Stored data
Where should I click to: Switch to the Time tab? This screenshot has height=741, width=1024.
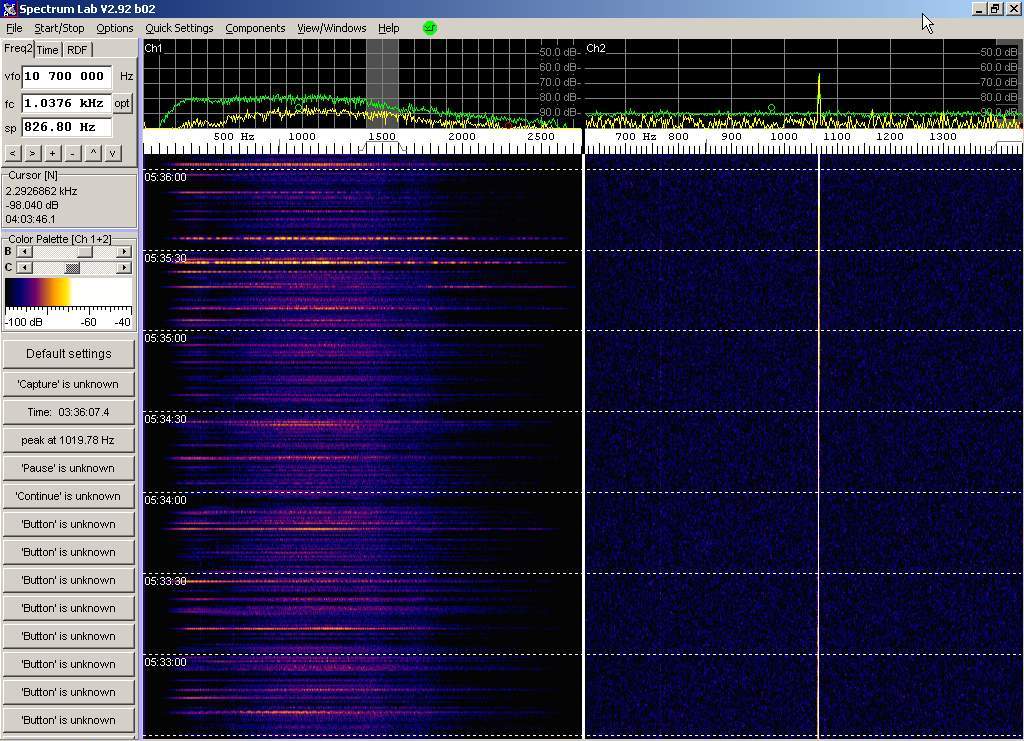coord(48,50)
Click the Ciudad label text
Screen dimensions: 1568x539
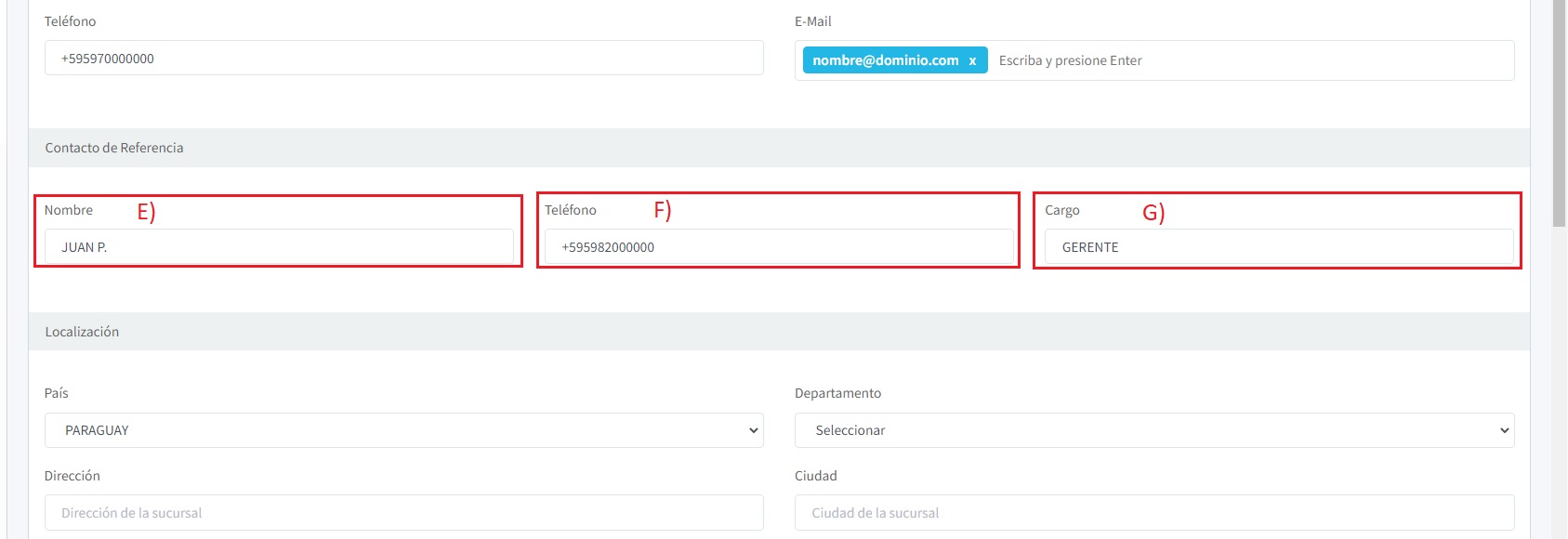(x=815, y=476)
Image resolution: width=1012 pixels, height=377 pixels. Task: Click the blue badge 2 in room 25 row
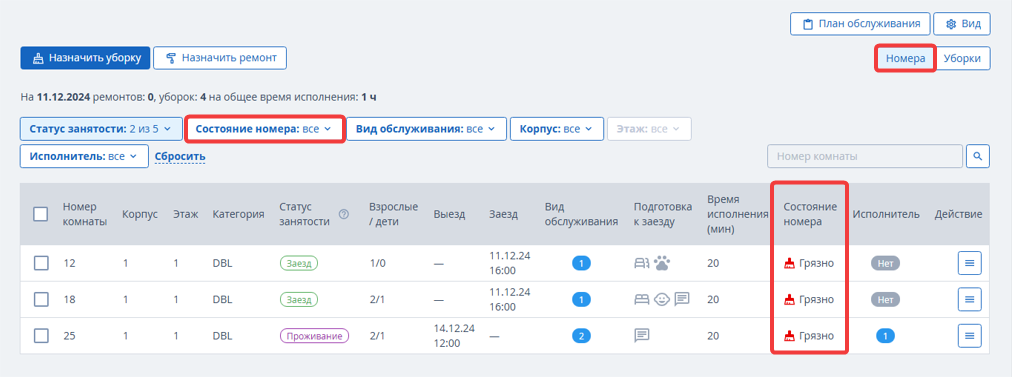coord(582,336)
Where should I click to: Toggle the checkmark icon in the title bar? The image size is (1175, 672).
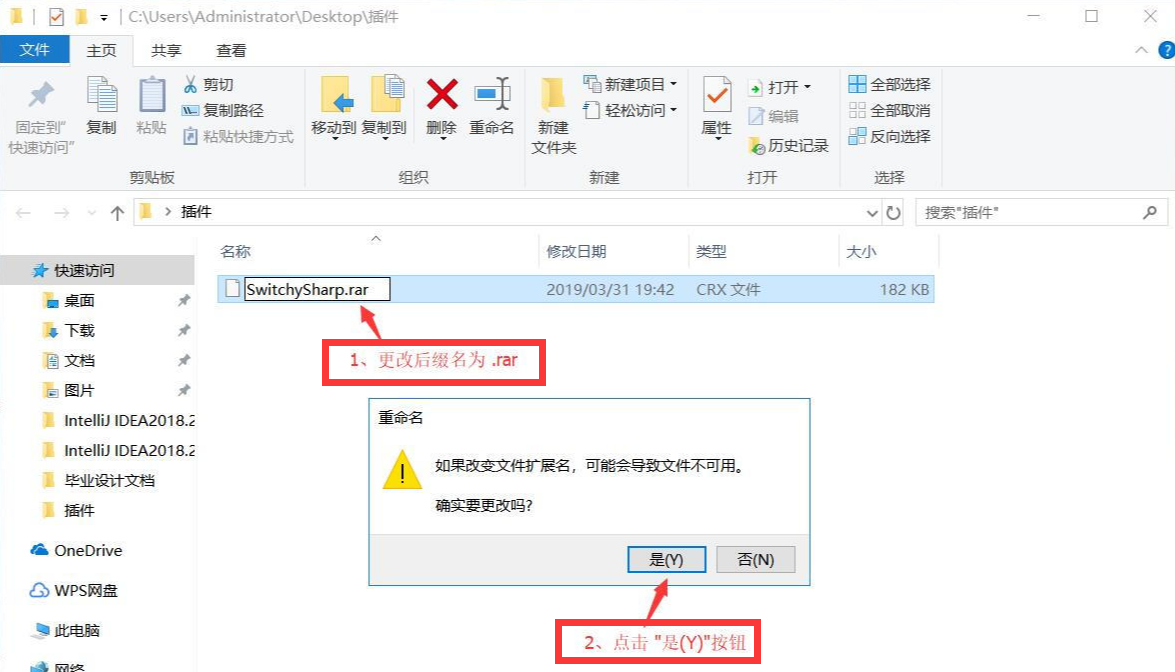tap(56, 16)
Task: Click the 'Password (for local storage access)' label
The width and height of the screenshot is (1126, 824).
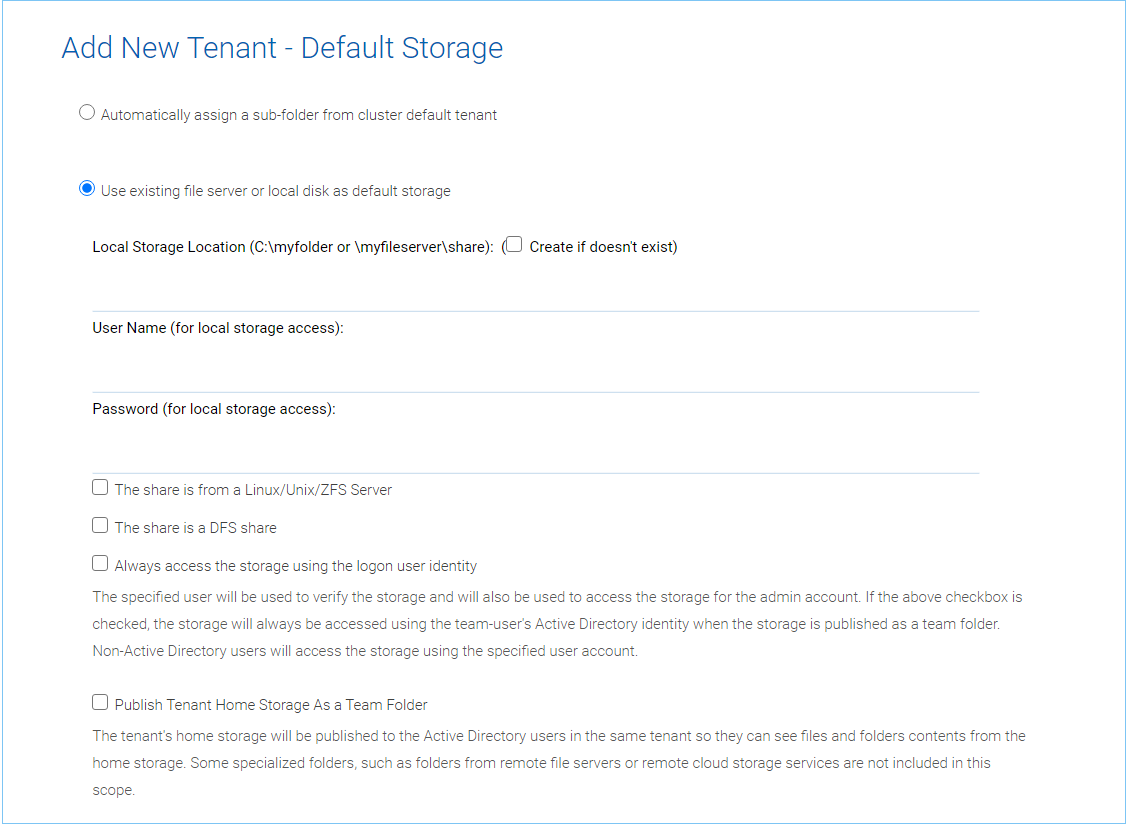Action: (214, 409)
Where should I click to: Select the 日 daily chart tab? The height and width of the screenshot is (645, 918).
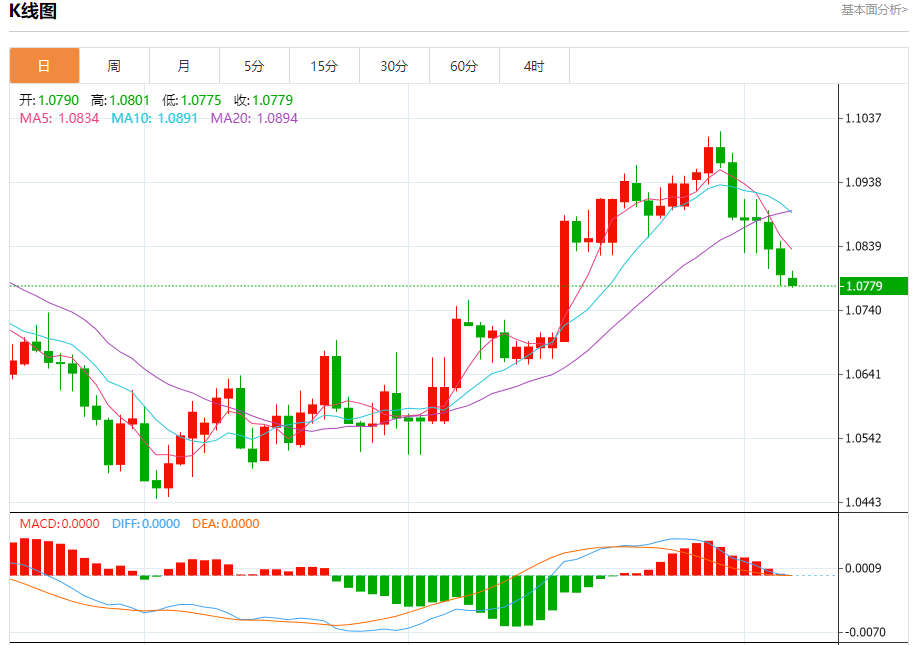pyautogui.click(x=44, y=66)

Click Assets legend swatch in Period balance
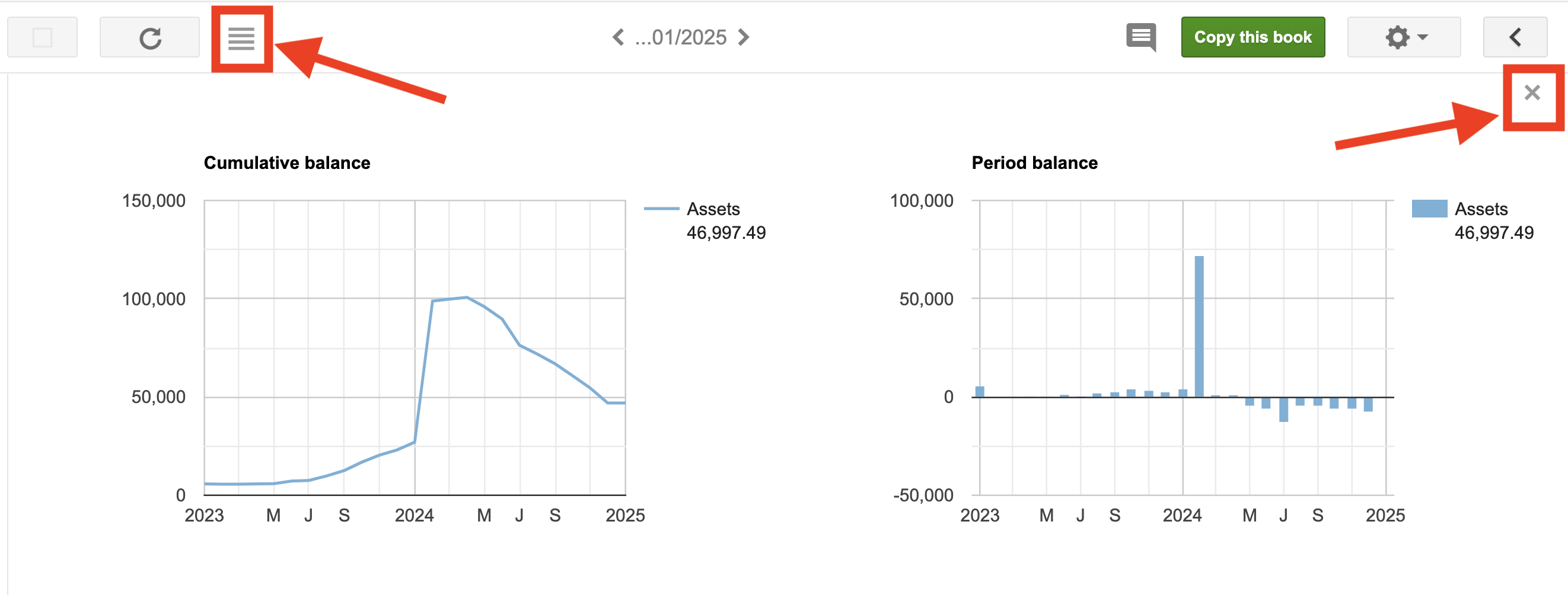click(x=1429, y=209)
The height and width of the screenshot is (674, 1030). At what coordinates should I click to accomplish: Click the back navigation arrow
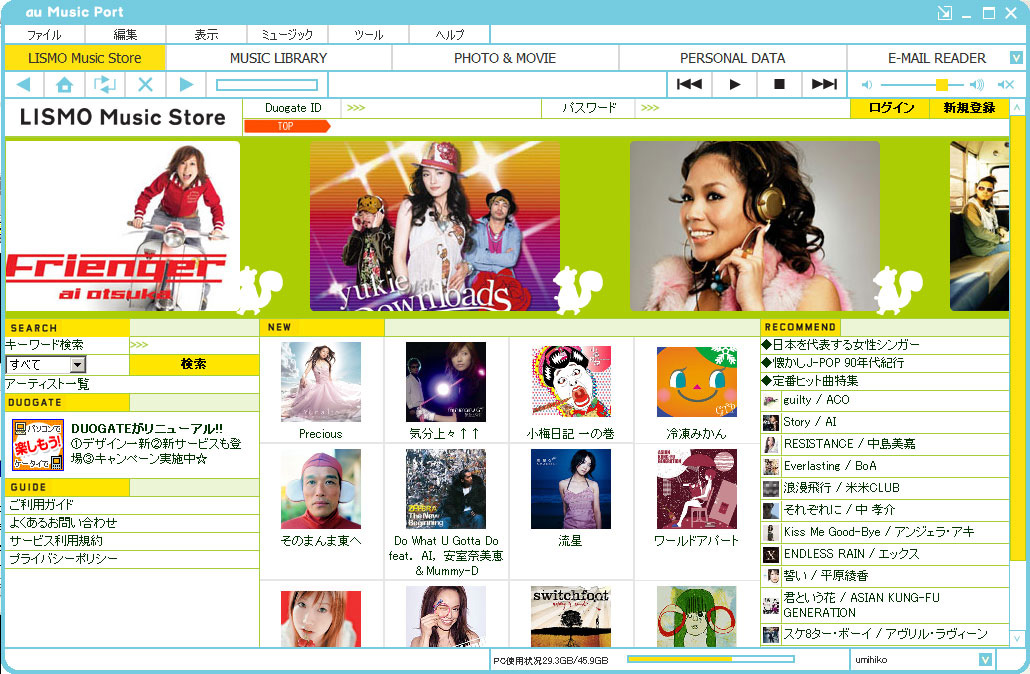tap(23, 84)
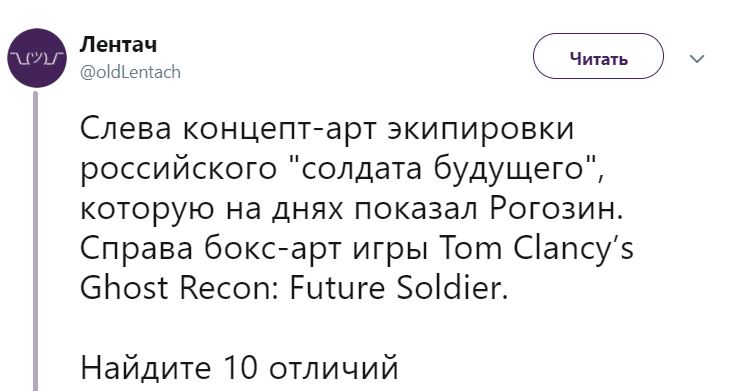Click the word "российского" in tweet text
This screenshot has width=731, height=391.
tap(179, 171)
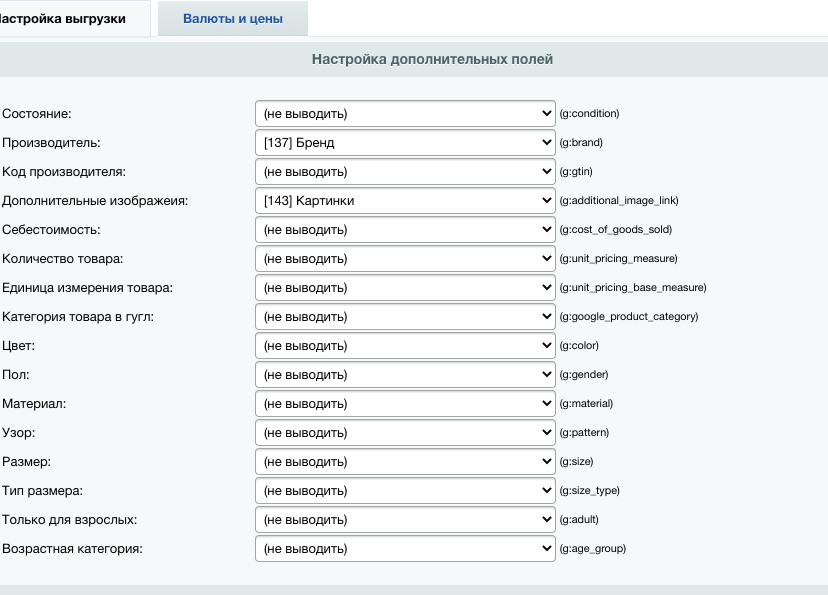Open the Возрастная категория (g:age_group) dropdown
The width and height of the screenshot is (828, 595).
[x=405, y=549]
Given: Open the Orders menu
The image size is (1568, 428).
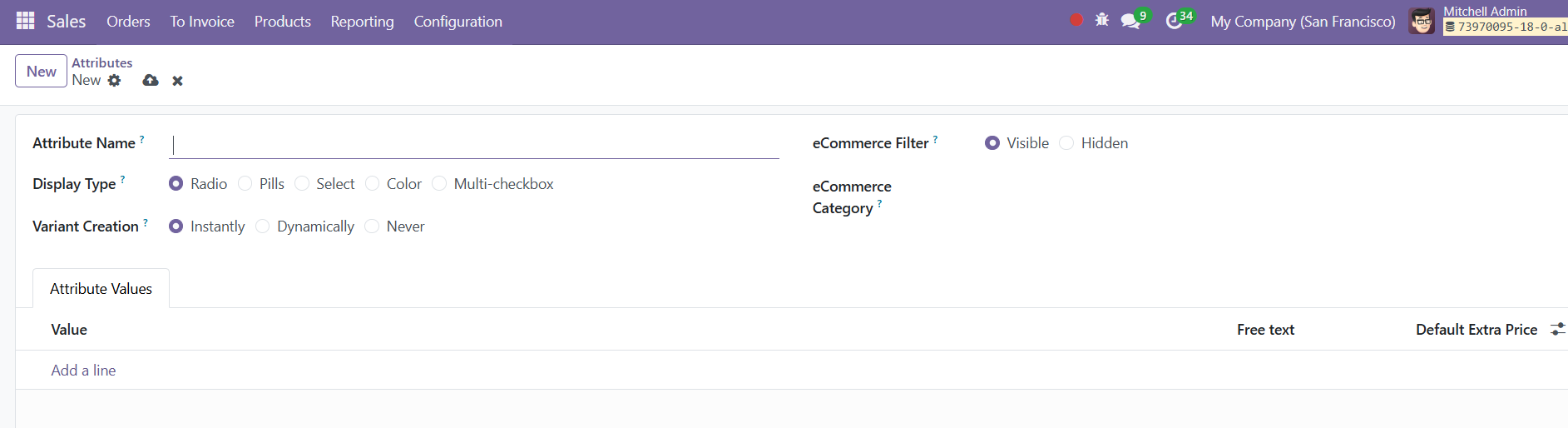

■ Task description
Leave the pictures out and reproduce each record exactly as written.

■ Expected answer
Where should I click to: Switch to the Time tab? This screenshot has height=741, width=1024.
coord(48,50)
Click the Ciudad label text
Screen dimensions: 1568x539
(x=815, y=476)
Image resolution: width=1012 pixels, height=377 pixels. Task: Click the blue badge 2 in room 25 row
coord(582,336)
Where should I click to: Toggle the checkmark icon in the title bar? The image size is (1175, 672).
tap(56, 16)
Task: Click the 'Password (for local storage access)' label
The width and height of the screenshot is (1126, 824).
Action: (214, 409)
Where should I click to: Select the 日 daily chart tab? The height and width of the screenshot is (645, 918).
pyautogui.click(x=44, y=66)

Click Assets legend swatch in Period balance
click(x=1429, y=209)
The height and width of the screenshot is (674, 1030). At what coordinates should I click to accomplish: Click the back navigation arrow
tap(23, 84)
Click the word "российского" in tweet text
This screenshot has width=731, height=391.
tap(179, 171)
Open the Возрастная категория (g:age_group) dropdown
The width and height of the screenshot is (828, 595).
[x=405, y=549]
Given: Open the Orders menu
The image size is (1568, 428).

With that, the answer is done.